The structure and evolution of the Galactic high-$α$ disc I. Chemical and age orbital cartography

Abstract

We present a comprehensive chemical and age orbital cartography of the Galactic high-$α$ disc using subgiant stars with precise ages, element abundances, and full phase-space information from the \textsl{LAMOST--Gaia} data set. Specifically, we map how average [Fe/H], [$α$/Fe], and age vary across present-day kinematic and orbital coordinates. We analyse the data in full and across mono-abundance populations to measure element abundance-orbital and age-orbital gradients across orbital actions and angular-momenta. Our results show that the high-$α$ disc exhibits clear and coherent gradients in [Fe/H], [$α$/Fe], and age with orbits; these gradients are much stronger and sharper in orbital space than in present-day kinematics, showing that orbital diagnostics recover the intrinsic disc structure of old disc populations more effectively than instantaneous kinematic coordinates. We find that older high-$α$ populations display qualitatively similar element abundance--orbital and age--orbital trends to stars in the low-$α$ disc, although the high-$α$ gradients are generally shallower. The presence of these ordered correlations indicates that the old high-$α$ disc is structured, and preserved a strong fossil record of its early assembly despite the Milky Way's subsequent accretion history. This result implies that later mergers did not fully erase the chemical-orbital and age-orbital structure imprinted during the high-$α$ disc's earliest formation epoch.

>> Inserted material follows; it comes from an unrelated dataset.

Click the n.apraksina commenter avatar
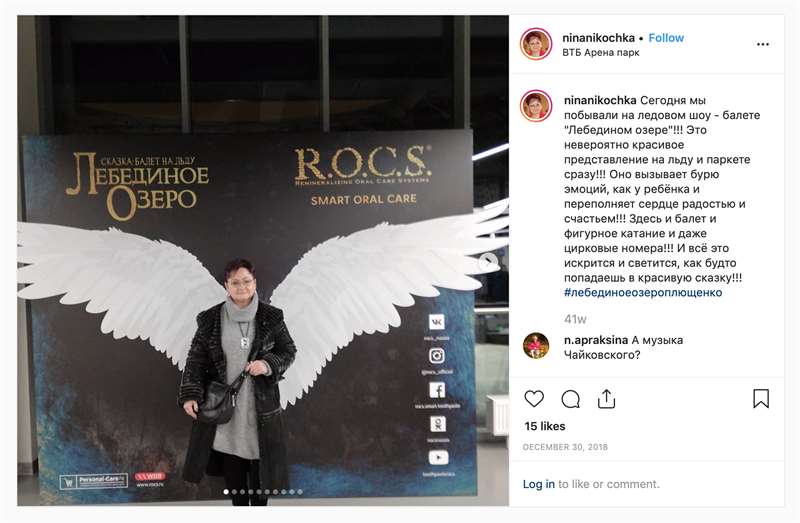This screenshot has width=800, height=523. [x=536, y=346]
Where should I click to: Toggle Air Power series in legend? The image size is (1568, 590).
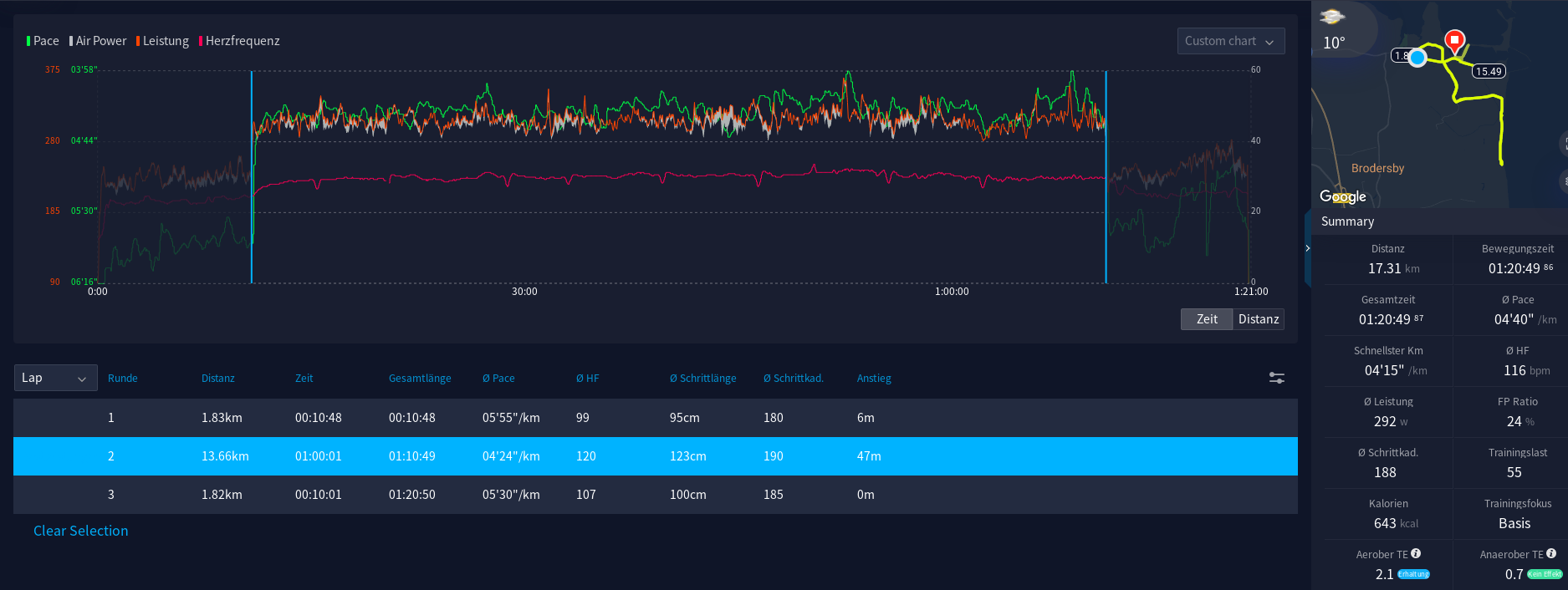(x=98, y=41)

All together, these findings indicate that the Galactic high-$α$ disc formed mainly through inside-out and upside-down growth.

Figures (12)

• Figure 1: Chemical and spatial distributions of the stellar sample. The left panel shows the [$\alpha/$Fe]-[Fe/H] density map for the full dataset. The dashed curve indicates the adopted boundary used to define the high-$\alpha$ population. The grey region corresponds to [Fe/H] $\leq$ -1, which is not considered in the high-$\alpha$ selection. The middle and right panels show the spatial distribution ($x$--$z$) and the age-metallicity relation, respectively, for the stars classified as high-$\alpha$. Median uncertainties are shown in the corners of the panels. In the right panel, the ages of subgiant stars go above 14 Gyr due to the flat prior adopted in Xiang2022. However, most of the high-$\alpha$ disc stars have $\tau<14$ Gyr, and since this work focuses on modelling the median value across orbital properties, this tail of older stars do not affect our results.
• Figure 2: Kinematic and orbital distributions of the high-$\alpha$ population. The top row shows maps in the $R$-$|z|$ plane, while the bottom row displays the corresponding distributions in the $R_g$-$z_{\max}$ plane. From left to right, panels are colour-coded by median of [Fe/H], [$\alpha$/Fe], and stellar age. The high-$\alpha$ disc shows clear element abundance and age trends as a function of kinematics and orbits, which resemble that of stars in the low-$\alpha$ disc (see Appendix \ref{['app_lowalpha']}). However, these trends are much stronger as a function of orbital properties.
• Figure 3: Distribution of high-$\alpha$ stars in action space. The panels show the median values of [Fe/H] (top row), [$\alpha$/Fe] (middle row), and stellar age (bottom row) across different projections of the actions $(J_R, J_z, J_\phi)$. Colors indicate the mean chemical abundance or age within each bin, highlighting the element abundance--orbital and age--orbital structure of the high-$\alpha$ disc population.
• Figure 4: Distribution of high-$\alpha$ stars in angular momentum space. The panels show the median values of [Fe/H] (top row), [$\alpha,$/Fe] (middle row), and stellar age (bottom row) across different projections of the angular momentum components $(L_x, L_y, L_z)$. Colors indicate the median chemical abundance or median age within each bin, highlighting the element abundance--orbital and age--orbital structure of the high-$\alpha$ disc population.
• Figure 5: Correlations between element abundances, stellar ages, and actions for high-$\alpha$ disc stars. The top row shows the relation between [Fe/H] and the actions $J_R$, $J_z$, $J_\phi$, and $J_\perp$, while the middle row presents the corresponding relations for [$\alpha$/Fe]. The bottom row displays the dependence of stellar age $\tau$ on the same actions. Marker colors indicate the complementary abundance ([$\alpha$/Fe] in the top row, [Fe/H] in the middle row) and the [Fe/H] ratio in the bottom row, while marker sizes scale with the number of stars in each mono-abundance bin. Typical uncertainties of the median values, estimated as $\sigma/\sqrt{n}$ for each mono-abundance bin, are shown as representative error bars in the lower-right corner of each panel. See the text in Section\ref{['sec_maps']} for details.